テキーラは店長のぶんも数えています。乾杯には店長も混ざり、四人でグラスを合わせて一息で飲み干し、逆さにして見せます。

■ カラオケの画面を作りました

右の壁のモニターに、実際の歌詞が出ます。いま歌っている行が左から水色に染まっていき、下に次の行が薄く出ます。歌いだしの前だけ曲名と歌手名が出て消え、右上にキー、下に演奏の残りが表示されます。

背景の映像も曲に合わせて変わります。ディスコの曲では夜のビル街とミラーボールの光の筋が、歌謡曲では雨に濡れた横丁とにじむ看板が流れます。歌っていないあいだは「曲を お入れください」と出ています。

■ 音を八本足し、店の曲を作りました

包丁、フライパン、氷、注ぐ音、グラスを置く音、乾杯のチン、皿洗い、歌い終わりの拍手を入れました。包丁はいちばん速く刻んでいるものを選んでいます。店長の手の速さに合わせました。
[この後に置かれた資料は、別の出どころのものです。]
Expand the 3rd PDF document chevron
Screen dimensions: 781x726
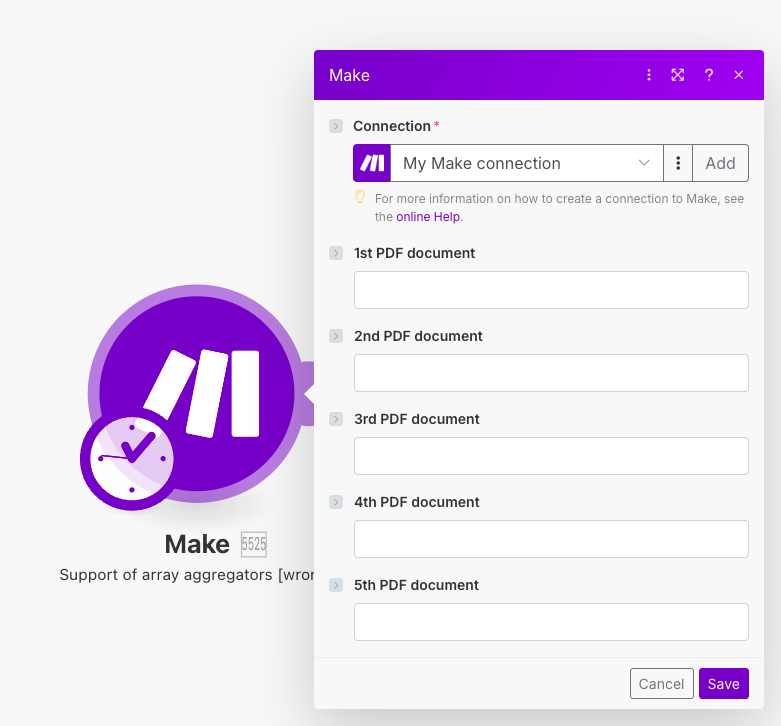pos(336,419)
店の有線として『アフター・アワーズ』を作りました。八〇年代のシティポップ・ファンクで、歌は入れていません。三分四十二秒、切れ目なく回ります。客が歌っているあいだだけカラオケの曲に変わります。

音は既定で消音です。画面右上の🔊で入ります。

■ 夜の店なので、中を明るくしました

暗すぎたので、天井にペンダントライトを三つとダウンライトを四つ吊りました。光が下へ広がり、その真下だけ床が明るくなります。棚の裏あかりと、カラオケ画面の青い照り返しも入れています。外から見ると夜はネオンが光ります。

■ 追いかけてくる警官の動きを直しました

電柱を蹴って追われているとき、警官の動きがスー・スー・スーと途切れて見えていました。原因は三つありました。縦か横のどちらか一方にしか動けていなかったこと、壁ぎわで滑る向きが毎コマ変わっていたこと、逃げているあいだずっと「詰まっている」と数えて突進が混ざっていたことです。

直したあとも残っていたので調べたところ、本当の原因はカメラでした。画面の位置を整数に丸めていたため、たいちが動いていなくてもカメラだけが毎コマ跳ねていました。二百十三コマのうち三十五回あった引っかかりが二回になり、カメラのほうは九十コマ中七十二回が二回になりました。

あわせて、歩きの警官・マッチョに追われるとき・ヤクザも同じ古い動き方をしていましたので、四か所とも同じ処理にまとめています。

■ ビルのゲートに閉じ込められました

アスオ中央ビルで退職したあと、エレベーターがゲートの内側に降ろすため、二十マスの中から出られなくなっていました。退職するとゲートが閉まる作りだったためです。出るときは開くようにしました。

■ そのほか

九月に入って秋になっていましたが、九月はまだ夏です。秋は十月からにしました。東アスオの盆踊りは八月だけにしています。

DINING BARとキャバレーと雑居ビルが隣り合いすぎてひと続きの建物に見えていましたので、ビルを一マス右へずらし、三軒のあいだを空けました。店に隠れていた電柱も上へ上げ、電線を通しています。